Given passage.
=-=-=

Thursday, February 20, 2014

Dear Teacher


On one hand I can understand how innocent you think your project is.  Just send home a paper about ancestry and ask kids to have their parents fill in the ancestry for mom, dad, and both sets of grandparents.  They return with it, you have a great class discussion, everyone learns something.

I have one problem with that. The traditional mom-dad-kiddo family is not so traditional any more...

What about students in those non-traditional families? Those in foster care? Single parent households? Adopted? Kinship care? Protective custody?

What about them? They may not know. They may not ever know.

Did you think about the families who had to deal with parents who’s rights were revoked? Families who were abandoned? Children in foster care who will never know anything about their birth families?

Imagine my shock when my son produced a family tree paper asking for his family ancestry. Imagine my shock when he asked me if he had a father and why he couldn’t remember him.

Let me share something with you, you can’t spring something like this on families and assume all will be well.  My honest response was not pretty. Truthful. But not pretty.

It shouldn’t matter. Honestly, I didn’t want to really discuss it because it shouldn’t matter. He technically does not exist. But thanks to you... He now does.

My son isn’t alone in how much he struggles.  Many children, disabled or not, struggle mightily.  Can you imagine how the child without one or both of their parents feels when they bring this paper home and can’t fill it out?

That is the case with us. Technically, his father does not exist. He is not a conversation that happens.

You see, a number of years ago the court decided that he was, in fact, a rather crappy and immature human being and revoked his parental rights. They saw him as unfit if you will.

You read that right, the court revoked his parental rights to his child. Not that he ever wanted anything to do with the kiddo...

Let that sink in.

I’m sure you’ll feel mortified when you read my note and find out that his father’s rights were revoked and that until now, he didn’t even know he should have one. He is not a topic of discussion.

The kicker? I guess they really don't share custody information despite saying they do and requiring me to prove it to the school with a copy of the order... Well, so much for that.

I’m really surprised that you would make such a basic assumption about families in this day and age.  At least warn the families that such a project is coming home. Let the family prepare for how to answer those questions or to opt out.  It’s really not something you can spring on someone like that.  I know I’m really bad at making things up on the spot...

It has really opened some wounds for me in many ways... The kiddo is struggling enough and now he knows his own father couldn't be bothered with him. He doesn't know why but I do. I won’t write it here because it’s reasoning that needs to come directly from me to my son, but I will comfortably say that he needs to burn in hell for what he said to me and the language he used...

=-=-=

Extracted entries.
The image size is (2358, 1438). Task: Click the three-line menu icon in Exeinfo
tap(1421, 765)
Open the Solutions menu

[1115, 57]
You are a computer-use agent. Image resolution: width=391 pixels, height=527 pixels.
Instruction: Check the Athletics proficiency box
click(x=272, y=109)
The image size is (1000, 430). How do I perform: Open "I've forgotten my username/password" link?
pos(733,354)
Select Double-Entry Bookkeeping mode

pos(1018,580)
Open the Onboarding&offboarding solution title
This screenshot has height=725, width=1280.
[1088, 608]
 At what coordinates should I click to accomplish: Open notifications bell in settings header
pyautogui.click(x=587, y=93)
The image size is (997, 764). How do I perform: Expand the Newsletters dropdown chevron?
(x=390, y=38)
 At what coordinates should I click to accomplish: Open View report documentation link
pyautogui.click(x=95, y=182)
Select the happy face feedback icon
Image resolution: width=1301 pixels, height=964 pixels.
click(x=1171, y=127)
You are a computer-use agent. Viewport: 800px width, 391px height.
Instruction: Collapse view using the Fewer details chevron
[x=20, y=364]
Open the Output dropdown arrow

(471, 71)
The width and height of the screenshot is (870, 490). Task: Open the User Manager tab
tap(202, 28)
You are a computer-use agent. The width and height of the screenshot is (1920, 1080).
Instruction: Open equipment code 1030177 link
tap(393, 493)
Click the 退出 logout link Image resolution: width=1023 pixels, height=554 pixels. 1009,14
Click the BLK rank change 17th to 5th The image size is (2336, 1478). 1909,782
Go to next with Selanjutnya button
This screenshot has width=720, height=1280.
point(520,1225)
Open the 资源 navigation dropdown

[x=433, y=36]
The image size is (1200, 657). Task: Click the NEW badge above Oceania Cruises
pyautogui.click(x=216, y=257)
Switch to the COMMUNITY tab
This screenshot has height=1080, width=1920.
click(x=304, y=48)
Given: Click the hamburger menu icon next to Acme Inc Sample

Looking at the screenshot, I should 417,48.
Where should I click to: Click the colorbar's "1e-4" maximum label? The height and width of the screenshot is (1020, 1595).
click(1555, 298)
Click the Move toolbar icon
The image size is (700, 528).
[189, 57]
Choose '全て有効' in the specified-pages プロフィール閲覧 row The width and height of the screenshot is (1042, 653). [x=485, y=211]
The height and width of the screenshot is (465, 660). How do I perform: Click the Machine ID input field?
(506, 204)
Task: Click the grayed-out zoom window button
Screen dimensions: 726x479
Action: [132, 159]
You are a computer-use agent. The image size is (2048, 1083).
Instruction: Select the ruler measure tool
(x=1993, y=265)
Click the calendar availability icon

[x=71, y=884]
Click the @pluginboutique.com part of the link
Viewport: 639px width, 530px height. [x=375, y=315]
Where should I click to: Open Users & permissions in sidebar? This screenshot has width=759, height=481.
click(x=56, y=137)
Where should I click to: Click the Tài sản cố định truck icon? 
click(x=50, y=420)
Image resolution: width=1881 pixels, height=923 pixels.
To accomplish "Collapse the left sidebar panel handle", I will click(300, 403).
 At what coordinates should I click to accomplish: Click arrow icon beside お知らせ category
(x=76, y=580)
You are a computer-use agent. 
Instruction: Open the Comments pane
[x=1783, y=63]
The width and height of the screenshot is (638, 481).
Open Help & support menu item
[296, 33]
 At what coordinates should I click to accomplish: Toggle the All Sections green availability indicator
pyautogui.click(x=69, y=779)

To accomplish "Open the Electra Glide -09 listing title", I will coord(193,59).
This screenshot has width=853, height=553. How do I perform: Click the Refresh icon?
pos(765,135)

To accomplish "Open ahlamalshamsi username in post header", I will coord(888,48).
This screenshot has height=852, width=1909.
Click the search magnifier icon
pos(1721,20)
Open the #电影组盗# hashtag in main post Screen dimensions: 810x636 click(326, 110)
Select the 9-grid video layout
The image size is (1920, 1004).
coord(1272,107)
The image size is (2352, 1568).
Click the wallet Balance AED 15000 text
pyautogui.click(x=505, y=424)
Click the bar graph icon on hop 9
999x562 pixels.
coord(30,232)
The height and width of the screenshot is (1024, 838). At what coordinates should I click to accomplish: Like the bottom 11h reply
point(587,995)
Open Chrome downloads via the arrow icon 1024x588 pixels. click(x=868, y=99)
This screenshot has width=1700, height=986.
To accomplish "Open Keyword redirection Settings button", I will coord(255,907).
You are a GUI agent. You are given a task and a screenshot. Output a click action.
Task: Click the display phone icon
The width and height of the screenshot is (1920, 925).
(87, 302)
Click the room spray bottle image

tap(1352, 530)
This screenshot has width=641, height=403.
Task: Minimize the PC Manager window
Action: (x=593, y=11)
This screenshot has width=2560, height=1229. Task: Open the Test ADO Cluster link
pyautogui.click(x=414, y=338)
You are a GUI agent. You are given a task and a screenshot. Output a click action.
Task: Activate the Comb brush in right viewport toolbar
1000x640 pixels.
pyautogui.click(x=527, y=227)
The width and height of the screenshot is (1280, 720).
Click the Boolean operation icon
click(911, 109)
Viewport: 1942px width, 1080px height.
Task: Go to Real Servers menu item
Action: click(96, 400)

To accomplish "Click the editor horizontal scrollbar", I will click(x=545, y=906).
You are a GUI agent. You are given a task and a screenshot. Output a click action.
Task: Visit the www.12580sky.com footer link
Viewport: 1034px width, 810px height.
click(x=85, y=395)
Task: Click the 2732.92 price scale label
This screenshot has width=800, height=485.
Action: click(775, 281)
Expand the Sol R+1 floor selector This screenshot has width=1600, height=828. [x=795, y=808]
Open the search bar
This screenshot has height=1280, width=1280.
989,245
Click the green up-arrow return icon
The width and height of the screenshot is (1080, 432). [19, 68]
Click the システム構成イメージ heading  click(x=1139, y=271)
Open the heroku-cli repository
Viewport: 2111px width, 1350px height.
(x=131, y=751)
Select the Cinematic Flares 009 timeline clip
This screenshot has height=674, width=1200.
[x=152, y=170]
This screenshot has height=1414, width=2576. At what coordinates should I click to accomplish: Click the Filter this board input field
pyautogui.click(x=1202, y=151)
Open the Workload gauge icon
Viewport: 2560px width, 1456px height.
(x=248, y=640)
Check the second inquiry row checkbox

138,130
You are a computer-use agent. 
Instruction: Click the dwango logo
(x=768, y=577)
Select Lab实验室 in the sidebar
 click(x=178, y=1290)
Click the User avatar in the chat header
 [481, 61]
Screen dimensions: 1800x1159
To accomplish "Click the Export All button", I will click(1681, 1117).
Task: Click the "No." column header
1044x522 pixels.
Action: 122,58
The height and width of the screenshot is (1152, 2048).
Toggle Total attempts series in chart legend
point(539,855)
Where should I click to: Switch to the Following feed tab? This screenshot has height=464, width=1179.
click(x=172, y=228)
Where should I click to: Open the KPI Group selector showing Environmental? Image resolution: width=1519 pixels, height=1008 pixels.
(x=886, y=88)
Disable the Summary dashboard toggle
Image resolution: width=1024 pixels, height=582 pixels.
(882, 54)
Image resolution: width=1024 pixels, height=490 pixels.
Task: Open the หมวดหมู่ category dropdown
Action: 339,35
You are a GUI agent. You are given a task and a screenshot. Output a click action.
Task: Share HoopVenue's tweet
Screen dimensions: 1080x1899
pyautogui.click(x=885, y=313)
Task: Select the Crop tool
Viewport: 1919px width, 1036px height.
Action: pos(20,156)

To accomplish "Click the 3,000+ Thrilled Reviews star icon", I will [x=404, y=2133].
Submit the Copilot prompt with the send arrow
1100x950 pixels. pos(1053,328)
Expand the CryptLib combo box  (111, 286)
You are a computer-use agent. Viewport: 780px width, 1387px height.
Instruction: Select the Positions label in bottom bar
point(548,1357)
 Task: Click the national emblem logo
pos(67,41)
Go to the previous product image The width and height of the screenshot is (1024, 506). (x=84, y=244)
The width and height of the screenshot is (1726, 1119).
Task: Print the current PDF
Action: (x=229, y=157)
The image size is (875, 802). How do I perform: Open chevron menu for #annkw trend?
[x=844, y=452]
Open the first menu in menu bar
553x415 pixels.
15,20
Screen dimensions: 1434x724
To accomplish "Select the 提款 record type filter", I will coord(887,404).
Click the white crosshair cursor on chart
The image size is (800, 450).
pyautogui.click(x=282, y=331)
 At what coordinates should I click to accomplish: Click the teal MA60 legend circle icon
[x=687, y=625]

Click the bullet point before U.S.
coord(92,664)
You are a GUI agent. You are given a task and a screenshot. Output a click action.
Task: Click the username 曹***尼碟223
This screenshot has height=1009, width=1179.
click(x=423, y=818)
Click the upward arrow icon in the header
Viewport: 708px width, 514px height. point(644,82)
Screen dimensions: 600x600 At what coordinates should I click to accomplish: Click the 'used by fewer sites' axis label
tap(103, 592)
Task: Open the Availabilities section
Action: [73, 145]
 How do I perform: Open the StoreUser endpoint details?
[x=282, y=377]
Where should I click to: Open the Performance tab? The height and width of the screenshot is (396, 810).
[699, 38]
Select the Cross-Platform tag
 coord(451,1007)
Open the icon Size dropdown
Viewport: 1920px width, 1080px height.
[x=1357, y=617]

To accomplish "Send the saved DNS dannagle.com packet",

=-=-=

What needs to be done.
Copy the letter to the teacher above between "Dear Teacher" and "everyone learns something.", inclusive, renaming "project" to "assignment" throughout.

Written solution.
Dear Teacher


On one hand I can understand how innocent you think your assignment is.  Just send home a paper about ancestry and ask kids to have their parents fill in the ancestry for mom, dad, and both sets of grandparents.  They return with it, you have a great class discussion, everyone learns something.